Wednesday, May 05, 2021

Horror Games: Why I Think I'm (Mostly) Done

 Last time, I mentioned that I think I'm done with horror RPGs, and, since then, I've spent some time thinking and percolating and trying to figure out how to say what I'm going to say here.

To explain my issues with horror gaming, I first need to talk a bit about Player Agency, Railroads, and Sandboxes.

Player Agency is the ability of the players (and their characters) to influence the story being told at the table. A lot of this is mechanical - AD&D, for example, didn't have any "Story Points" that players could spend to influence die rolls (or anything else). But a lot of it was the available adventure template(s), too - players are unlikely to negotiate with mindless undead in a dungeon. Even when adventures moved out of the dungeon, things mechanically didn't work well unless the players followed the path laid out for them by the GM. It's a style of play often referred to as a "railroad" - players must follow a set path in order to meet the adventure's goals.

Fast-thinking or flexible GMs were able to tweak this, allowing players to head in pretty much any direction. But, if you (for example) ignore that small-time necromancer a few towns over, he's going to get more powerful and be a bigger problem by the time your players decide to deal with him. But players can go anywhere they want. This is more of a "sandbox" game. A good GM either knows what's going on in various parts of the world )or can fake it well) - and players can do pretty much anything in the world.

Railroad vs. Sandbox is a lot like the Lord of the Rings series. Sam and Frodo are players in a railroad campaign. The rest of the party is playing a sandbox game.  Had they not split the party up early, we might not have seen the battle of Helm's Deep, and Wyrmtongue might still be the effective ruler of Rohan.
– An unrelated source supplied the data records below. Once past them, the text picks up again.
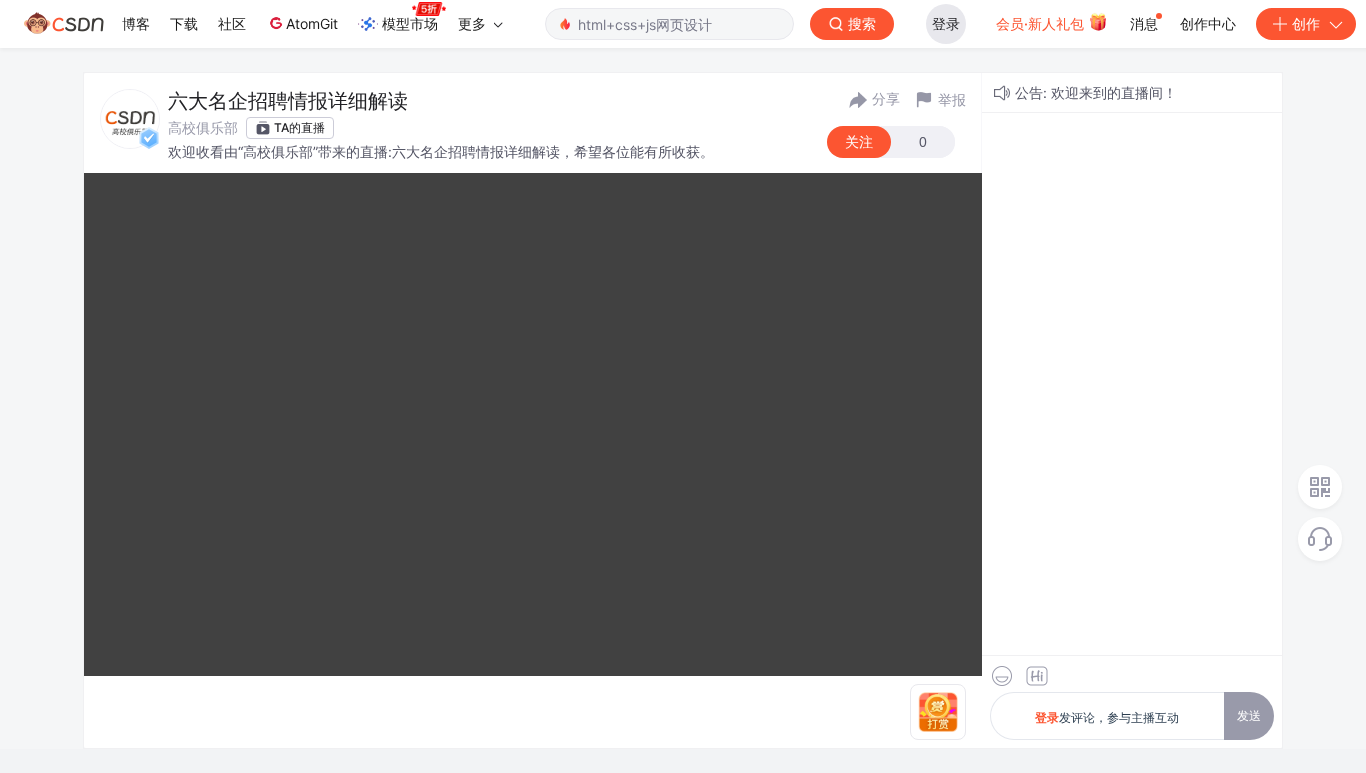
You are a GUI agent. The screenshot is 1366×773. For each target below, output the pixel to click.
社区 (232, 23)
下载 (184, 23)
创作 (1306, 23)
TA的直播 (299, 127)
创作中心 (1208, 23)
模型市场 (410, 23)
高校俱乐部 (203, 127)
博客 (136, 23)
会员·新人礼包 (1042, 23)
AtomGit (312, 23)
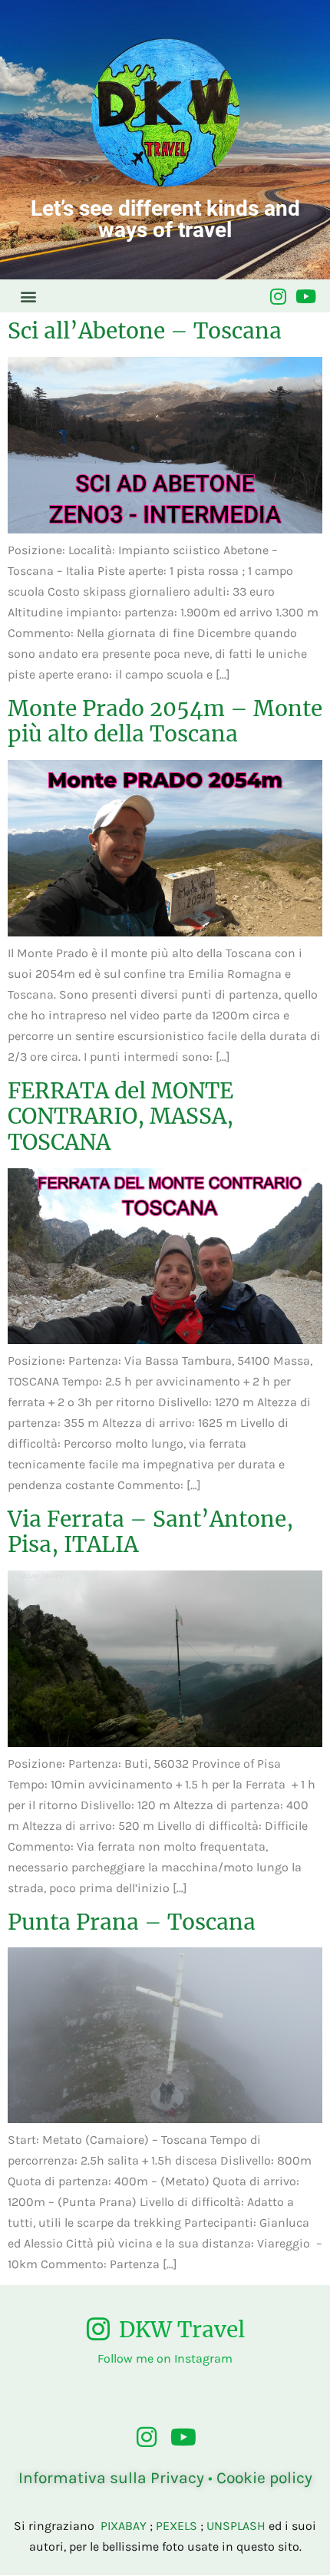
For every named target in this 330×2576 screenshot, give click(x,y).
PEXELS (176, 2525)
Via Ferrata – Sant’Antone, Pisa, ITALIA (150, 1532)
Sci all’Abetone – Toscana (145, 331)
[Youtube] (305, 296)
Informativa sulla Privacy (111, 2478)
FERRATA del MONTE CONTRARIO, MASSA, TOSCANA (120, 1116)
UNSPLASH (236, 2525)
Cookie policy (264, 2478)
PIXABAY (124, 2525)
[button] (28, 296)
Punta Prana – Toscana (132, 1922)
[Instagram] (278, 296)
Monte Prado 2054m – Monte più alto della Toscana (165, 721)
Gondor would still be ruled by the Steward. Even after the (full-strength) party got to Mount Doom to destroy the One Ring, I don't know that Sauron's influence would be immediately dissipated in some of those places. It'd still be an interesting story, but it'd be very different. And readers wouldn't know nearly as much about Middle Earth and its residents. 

Mechanically, there have been a lot of innovations that support Sandbox play. The clocks in Blades in the Dark, for example, are spectacular. And can serve as a reminder to players - "Do that petty crime all you want - the Big Bad's scheme is still advancing until you stop them."

Sandbox games tend to give the players more agency, because players decide the paths they take.

Many recent games have given players tools to help define their setting (and even frame and re-frame current scenes).  13th Age, for example, lets players do a bit of worldbuilding via their skills and One Unique Things. Other games let players establish facts about the scene by spending points - Cortex Prime lets players create Assets that they can use for the scene ("We're fighting in a cave? I'm going to break off a stalactite and use it as a club!"). Scenes can also have Distinctions that players can use to their advantage.

But horror gaming throws all of that out. Horror games nearly all rush players in the direction of predetermined outcomes. "By the end of this adventure, most (if not all) of your player's characters will be dead or insane" is a not uncommon fact of horror gaming. Even the good ones push players in the direction of insanity. And in many of those games, that insanity removes the player's ability to control the character.

I try to be a sandbox GM. I'm not perfect, but I try. And I'm a more traditional GM - my players are players, and I'm the GM. But the line I don't like crossing is "Players control their characters, the GM controls the rest of the world."  In horror games, that line is all too easy to cross. Because horror often has a pre-determined end point.

There are exceptions. Dread, for example, is an excellent horror game with little railroading, and where players control their own fates (although the game's survivability does favor dexterous players).

But, all in all, when I sit down to play a game, I want my players to (mostly) control what happens to their characters. And that's super-hard to do in a horror game without a lot of railroading. And I'm not a conductor.